IBM's stock bounces. Analysts say the company won't be so easily dismantled by AI.

Dow Jones
02/25

MW IBM's stock bounces. Analysts say the company won't be so easily dismantled by AI.

By Emily Bary

On the heels of IBM's sharpest daily decline in a quarter-century, analysts cheered the resilience of the company's mainframe business

IBM "is already disrupting itself," one analyst noted.

Analysts have rushed to the defense of International Business Machines after the stock suffered its worst one-day drop in more than a quarter-century.

The negative catalyst was a blog post from Anthropic, which highlighted a new Claude Code feature that automates the modernization of common business-oriented language, a programming language used for data processing. IBM shares $(IBM)$ fell 13.2% on Monday as investors worried that the tool would eat into IBM's infrastructure and consulting businesses that are focused on COBOL and incentivize customers to conduct more business workloads away from mainframes.

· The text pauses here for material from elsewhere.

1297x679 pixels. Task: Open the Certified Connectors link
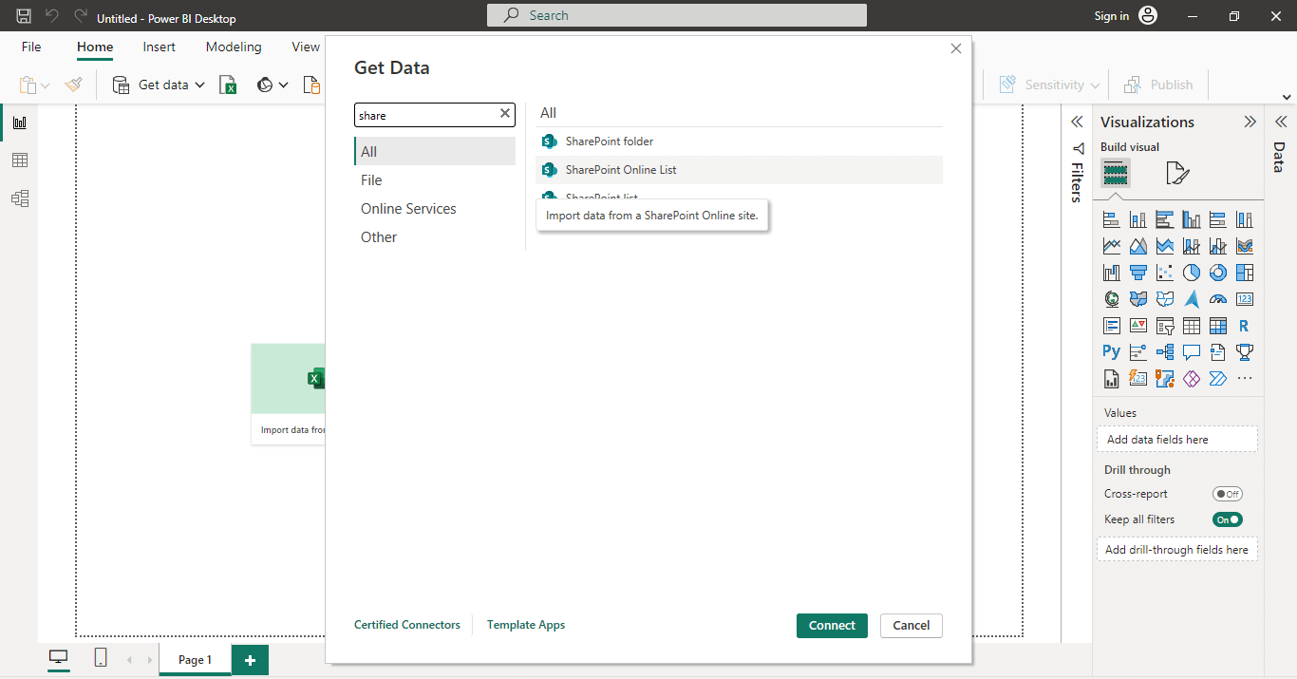pyautogui.click(x=406, y=625)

See also: IBM's stock heads for worst month in 34 years - and Anthropic is partly to blame

But Evercore ISI analyst Amit Daryanani wrote that Monday's drop was "unwarranted." IBM's stock is up 3.6% in late morning trading on Tuesday.

"The idea of shifting off of mainframe is not a new concept," he said in a note to clients. "IBM's customers have had ample opportunities to migrate off of mainframe and are sticking with the platform given inherent advantages."

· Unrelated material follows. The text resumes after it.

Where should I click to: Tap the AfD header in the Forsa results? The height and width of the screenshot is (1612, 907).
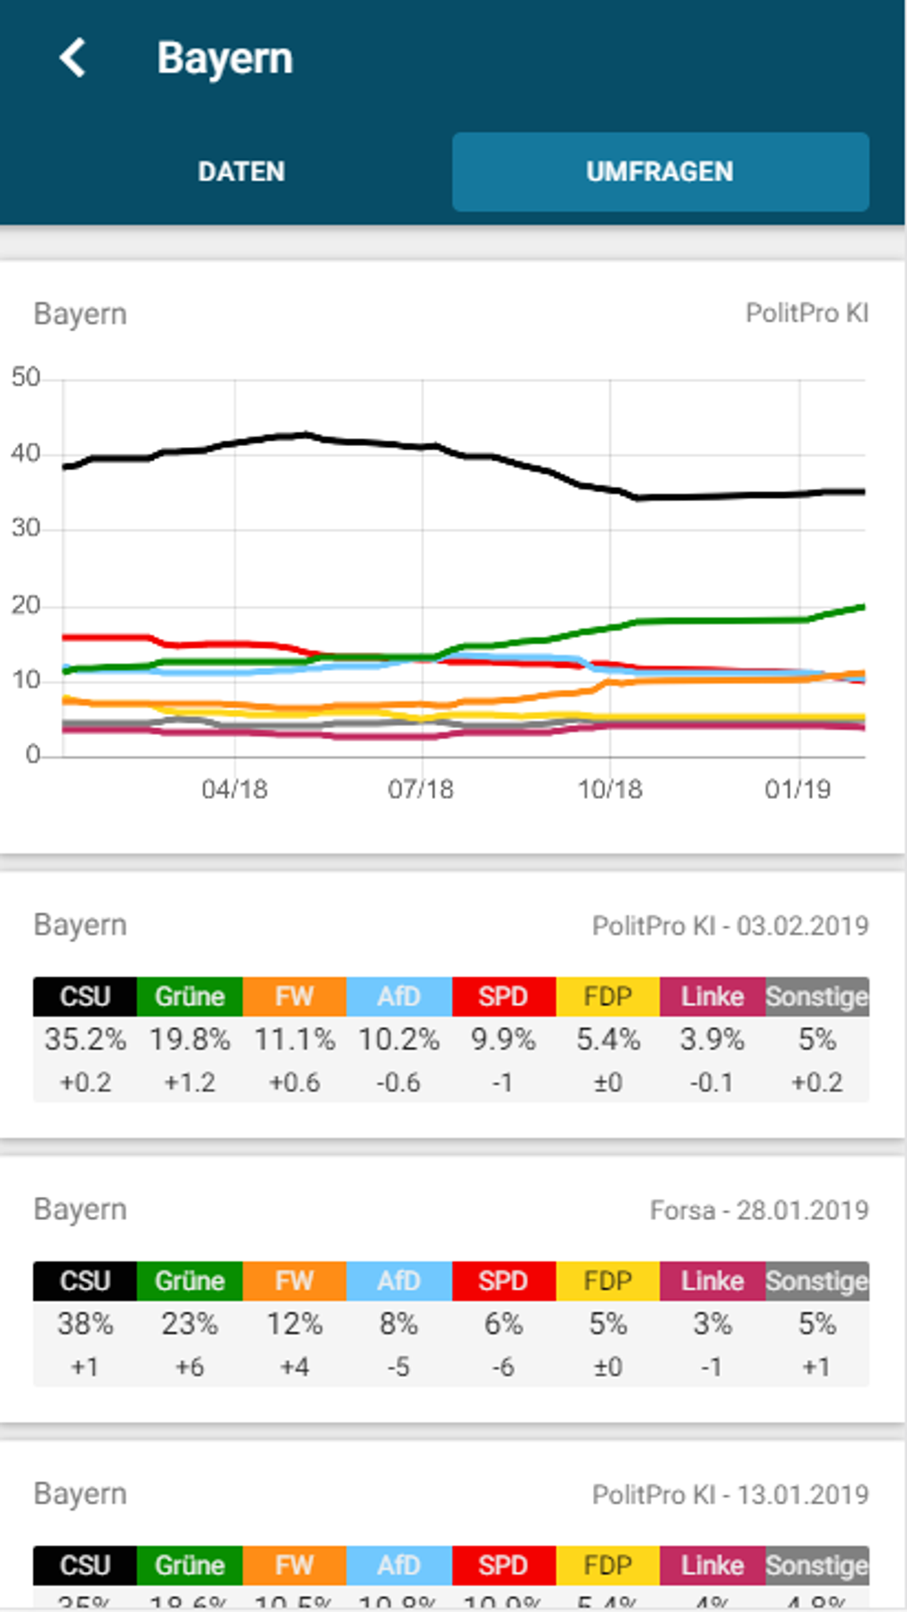point(398,1281)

He noted that IBM itself has offered modernization tools, including its own coding assistants. But IBM's z17 mainframe has still proved popular, Daryanani added, with customers seemingly gravitating toward benefits like 100% uptime, quality encryption and cost efficiencies.

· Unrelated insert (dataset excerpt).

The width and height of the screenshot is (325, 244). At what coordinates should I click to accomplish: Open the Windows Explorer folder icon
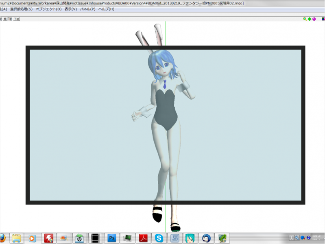tap(17, 238)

Jefferies analyst Brent Thill suggested that Monday's heavy pressure on IBM shares reflected an oversimplified view of IBM's business.

"Modernization on mainframe is rarely just code translation and documentation; it requires deep integration with operational resilience, performance tuning, and change management, areas where IBM already sits at the center," Thill wrote in a note to clients.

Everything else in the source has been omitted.